L’alloro “con lo sconto” fa infuriare gli studenti

Che l’esperienza sia madre di scienza lo sostiene, a ragione, la saggezza popolare. Che questa, da sola, possa servire a chicchessia una bella laurea su un vassoio d’argento non lo ha detto mica nessuno. Eppure sono molti i “furbetti del quartierino” che approfittano, o forse abusano, di una legge dello Stato italiano che intende premiare, ai fini del conseguimento della laurea, l’esperienza lavorativa. Alla faccia però di chi quella laurea se la suda ogni giorno con la schiena piegata su un libro che a volte sembra interminabile.

 

La legge in questione è la N° 159 del 03/11/99, il progetto si chiamava “Laureare l’esperienza”. I più applaudirono con convinzione la trovata dell’allora Ministro dell’Università e della ricerca scientifica e tecnologica Ortensio Zecchino e del Ministro della pubblica istruzione Luigi Berlinguer. Per carità, un decreto che, studiato in maniera più diligente e applicato meno alla carlona, sarebbe stato cosa buona e giusta e avrebbe ricevuto l’applauso anche degli studenti a cui, così com’è, non va proprio giù. E sì, perché un conto è laureare l’esperienza, un altro è farsi beffe degli studenti cosiddetti “normali”, quelli che i crediti se li guadagnano sul campo.

 

Il testo della legge dice espressamente che: “Le università possono riconoscere come crediti formativi universitari, secondo criteri predeterminati, le conoscenze e abilità professionali certificate ai sensi della norma vigente in materia, nonché altre conoscenze e abilità maturate […] I crediti formativi possono essere riconosciuti in base al proprio curriculum vitae ed in particolare risultano fondamentali: l’esperienza professionale, la partecipazione a stage e/o seminari, l’iscrizione ad alcuni ordini professionali, la conoscenza dell’informatica, la conoscenza delle lingue, la partecipazione a corsi di formazione, le attività culturali svolte.

 

In realtà, spiegano gli esperti, l’attività professionale è solo un aspetto marginale rispetto a seminari e corsi interni: “Le attività professionali devono solo essere riconosciute come tirocini, per un massimo di otto o nove crediti – spiega il prof Cozzo, delegato del rettore alla didattica –  Questo è quello che prevede la legge. Ad oggi molti lavoratori sono stati tratti in inganno da propagande mendaci, montate ad arte  dai mass-media. Era prevedibile che alcuni enti privati di preparazione agli esami universitari ci ricamassero su, portando alla ribalta certi slogan che hanno attirato l’attenzione di tutti quei lavoratori che hanno sperato e sperano di potersi laureare con più facilità, rispetto ad un qualunque studente non lavoratore”. Il problema è che nessuno ha pensato di stabilire un tetto massimo di crediti che possano essere gentilmente concessi sulla base di competenze ed esperienze, accertate poi tramite un sempre ricco curriculum vitae. Il risultato è stato che una marea di professionisti si sono fiondati negli atenei italiani, i quali tra l’altro si sono mostrati molto generosi nel concedere questi benedetti crediti, forse anche troppo. Oltre 40 atenei privati e pubblici si sono premurati di stipulare adeguate convenzioni con i vari Ordini Professionali e con le varie aziende, in cambio naturalmente del pagamento della quota di iscrizione. E lì casca l’asino.

 

Infatti più iscrizioni, più soldi, più corsi, più professori per un totale di 5.545 corsi di laurea, 171 mila insegnamenti, oltre 62 mila docenti a contratto, 251 comuni sedi di università o di loro dépendance. E non finisce qui. Più iscrizioni significa anche più finanziamenti. E così tutti felici e contenti, specialmente in tempi di vacche magre per gli atenei.

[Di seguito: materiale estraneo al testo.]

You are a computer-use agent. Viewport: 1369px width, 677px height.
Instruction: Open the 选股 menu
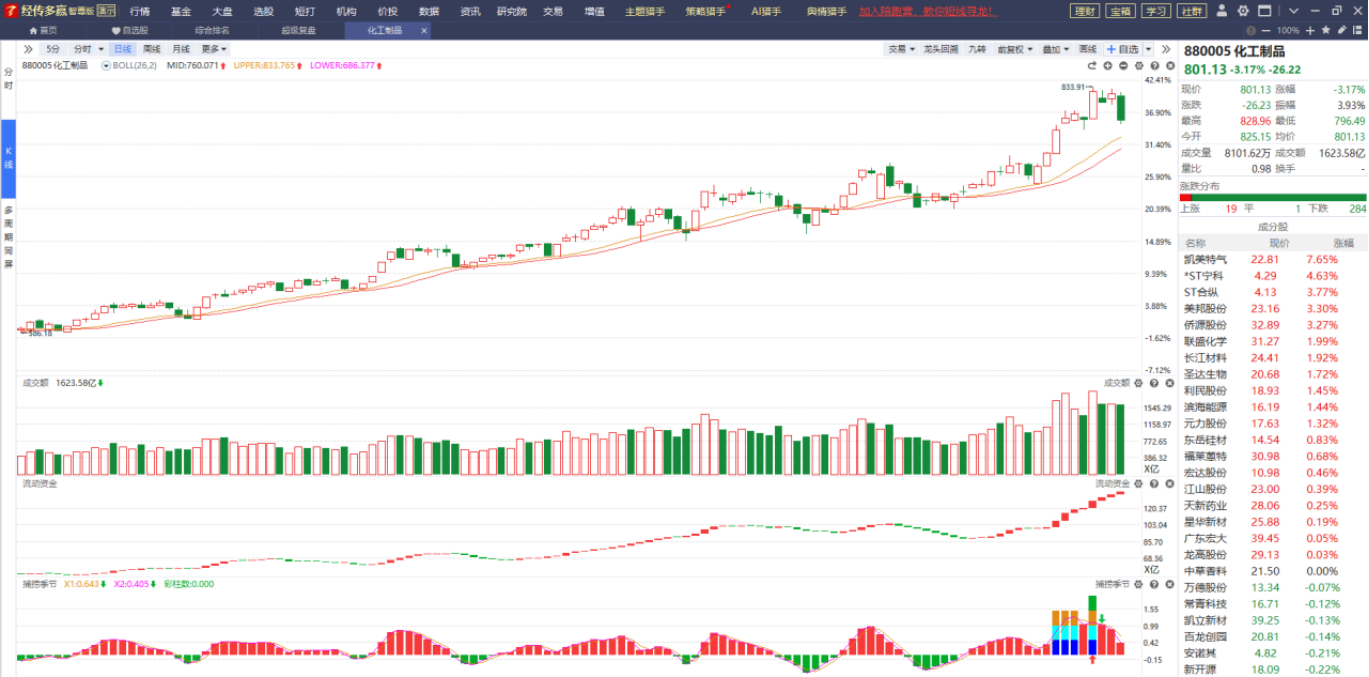[x=263, y=11]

Senonchè un bel giorno dello scorso anno, dopo una miriade di lamentele provenienti dal mondo accademico e non solo, il Ministro alla pubblica istruzione Fabio Mussi, appartenente al precedente governo Prodi, pensa di ridurre a 60 il limite di crediti cedibili sulla base dell’esperienza. Sempre nel 2007 il Ministro ha anche presentato un esposto alla Procura di Roma per accertare le responsabilità penali di chi insiste nel rilasciare titoli di studio, ormai non riconosciuti. Meglio tardi che mai.